For this exercise, transcribe the records below without changing a word.
*** Recorded information ***
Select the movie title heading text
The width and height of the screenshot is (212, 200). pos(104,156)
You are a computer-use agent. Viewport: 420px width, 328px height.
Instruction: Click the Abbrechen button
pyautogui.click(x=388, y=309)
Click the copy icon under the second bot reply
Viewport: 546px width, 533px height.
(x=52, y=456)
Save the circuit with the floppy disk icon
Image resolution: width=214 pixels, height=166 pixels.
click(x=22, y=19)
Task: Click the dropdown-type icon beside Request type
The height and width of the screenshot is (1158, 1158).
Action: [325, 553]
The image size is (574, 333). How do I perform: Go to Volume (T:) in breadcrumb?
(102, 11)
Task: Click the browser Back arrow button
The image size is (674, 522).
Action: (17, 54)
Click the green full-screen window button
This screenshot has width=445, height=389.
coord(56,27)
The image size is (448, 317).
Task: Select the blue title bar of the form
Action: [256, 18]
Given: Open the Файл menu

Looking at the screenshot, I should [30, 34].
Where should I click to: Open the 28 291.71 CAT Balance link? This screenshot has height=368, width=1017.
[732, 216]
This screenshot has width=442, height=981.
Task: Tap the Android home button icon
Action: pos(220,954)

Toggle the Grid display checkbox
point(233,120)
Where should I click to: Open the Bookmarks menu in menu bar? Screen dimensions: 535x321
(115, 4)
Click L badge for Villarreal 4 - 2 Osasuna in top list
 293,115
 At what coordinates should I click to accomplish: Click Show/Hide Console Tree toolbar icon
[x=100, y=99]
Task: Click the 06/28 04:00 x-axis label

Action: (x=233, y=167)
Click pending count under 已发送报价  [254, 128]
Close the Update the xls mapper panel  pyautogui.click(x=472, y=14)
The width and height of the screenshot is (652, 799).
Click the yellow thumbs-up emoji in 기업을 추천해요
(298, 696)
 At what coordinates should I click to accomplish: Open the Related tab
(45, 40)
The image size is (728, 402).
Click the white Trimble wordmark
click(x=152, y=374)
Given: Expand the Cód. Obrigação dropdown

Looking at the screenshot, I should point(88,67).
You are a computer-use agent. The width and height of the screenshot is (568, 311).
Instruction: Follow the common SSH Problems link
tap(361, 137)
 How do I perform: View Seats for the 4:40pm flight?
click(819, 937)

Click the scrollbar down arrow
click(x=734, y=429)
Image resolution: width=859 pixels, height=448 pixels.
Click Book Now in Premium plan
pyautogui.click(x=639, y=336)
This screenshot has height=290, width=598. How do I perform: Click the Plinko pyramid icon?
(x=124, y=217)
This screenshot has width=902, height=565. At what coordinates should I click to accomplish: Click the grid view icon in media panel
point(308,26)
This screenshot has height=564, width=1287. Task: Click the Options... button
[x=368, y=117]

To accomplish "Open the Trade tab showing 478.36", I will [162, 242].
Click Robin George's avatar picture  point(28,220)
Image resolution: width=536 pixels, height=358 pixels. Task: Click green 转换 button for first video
*** End of Recorded information ***
Written reply:
Select the movie title heading text
The width and height of the screenshot is (212, 200). pos(104,156)
You are a computer-use agent. Viewport: 420px width, 328px height.
Instruction: Click the Abbrechen button
pyautogui.click(x=388, y=309)
Click the copy icon under the second bot reply
Viewport: 546px width, 533px height.
(x=52, y=456)
Save the circuit with the floppy disk icon
Image resolution: width=214 pixels, height=166 pixels.
click(x=22, y=19)
Task: Click the dropdown-type icon beside Request type
The height and width of the screenshot is (1158, 1158).
Action: [325, 553]
The image size is (574, 333). How do I perform: Go to Volume (T:) in breadcrumb?
(102, 11)
Task: Click the browser Back arrow button
The image size is (674, 522).
Action: (17, 54)
Click the green full-screen window button
This screenshot has width=445, height=389.
coord(56,27)
The image size is (448, 317).
Task: Select the blue title bar of the form
Action: [256, 18]
Given: Open the Файл menu

Looking at the screenshot, I should [30, 34].
Where should I click to: Open the 28 291.71 CAT Balance link? This screenshot has height=368, width=1017.
[732, 216]
This screenshot has width=442, height=981.
Task: Tap the Android home button icon
Action: pos(220,954)

Toggle the Grid display checkbox
point(233,120)
Where should I click to: Open the Bookmarks menu in menu bar? Screen dimensions: 535x321
(115, 4)
Click L badge for Villarreal 4 - 2 Osasuna in top list
 293,115
 At what coordinates should I click to accomplish: Click Show/Hide Console Tree toolbar icon
[x=100, y=99]
Task: Click the 06/28 04:00 x-axis label

Action: (x=233, y=167)
Click pending count under 已发送报价  [254, 128]
Close the Update the xls mapper panel  pyautogui.click(x=472, y=14)
The width and height of the screenshot is (652, 799).
Click the yellow thumbs-up emoji in 기업을 추천해요
(298, 696)
 At what coordinates should I click to accomplish: Open the Related tab
(45, 40)
The image size is (728, 402).
Click the white Trimble wordmark
click(x=152, y=374)
Given: Expand the Cód. Obrigação dropdown

Looking at the screenshot, I should point(88,67).
You are a computer-use agent. The width and height of the screenshot is (568, 311).
Instruction: Follow the common SSH Problems link
tap(361, 137)
 How do I perform: View Seats for the 4:40pm flight?
click(819, 937)

Click the scrollbar down arrow
click(x=734, y=429)
Image resolution: width=859 pixels, height=448 pixels.
Click Book Now in Premium plan
pyautogui.click(x=639, y=336)
This screenshot has height=290, width=598. How do I perform: Click the Plinko pyramid icon?
(x=124, y=217)
This screenshot has width=902, height=565. At what coordinates should I click to accomplish: Click the grid view icon in media panel
point(308,26)
This screenshot has height=564, width=1287. Task: Click the Options... button
[x=368, y=117]

To accomplish "Open the Trade tab showing 478.36", I will [162, 242].
Click Robin George's avatar picture  point(28,220)
Image resolution: width=536 pixels, height=358 pixels. Task: Click green 转换 button for first video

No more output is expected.